Stored data
== Segment start ==
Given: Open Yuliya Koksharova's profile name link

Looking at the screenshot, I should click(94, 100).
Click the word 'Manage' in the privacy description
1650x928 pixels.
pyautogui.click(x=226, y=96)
== Segment end ==
▸ Problem details: All of the records above should be copied exactly.

▸ Task solution:
Given: Open Yuliya Koksharova's profile name link

Looking at the screenshot, I should click(94, 100).
Click the word 'Manage' in the privacy description
1650x928 pixels.
pyautogui.click(x=226, y=96)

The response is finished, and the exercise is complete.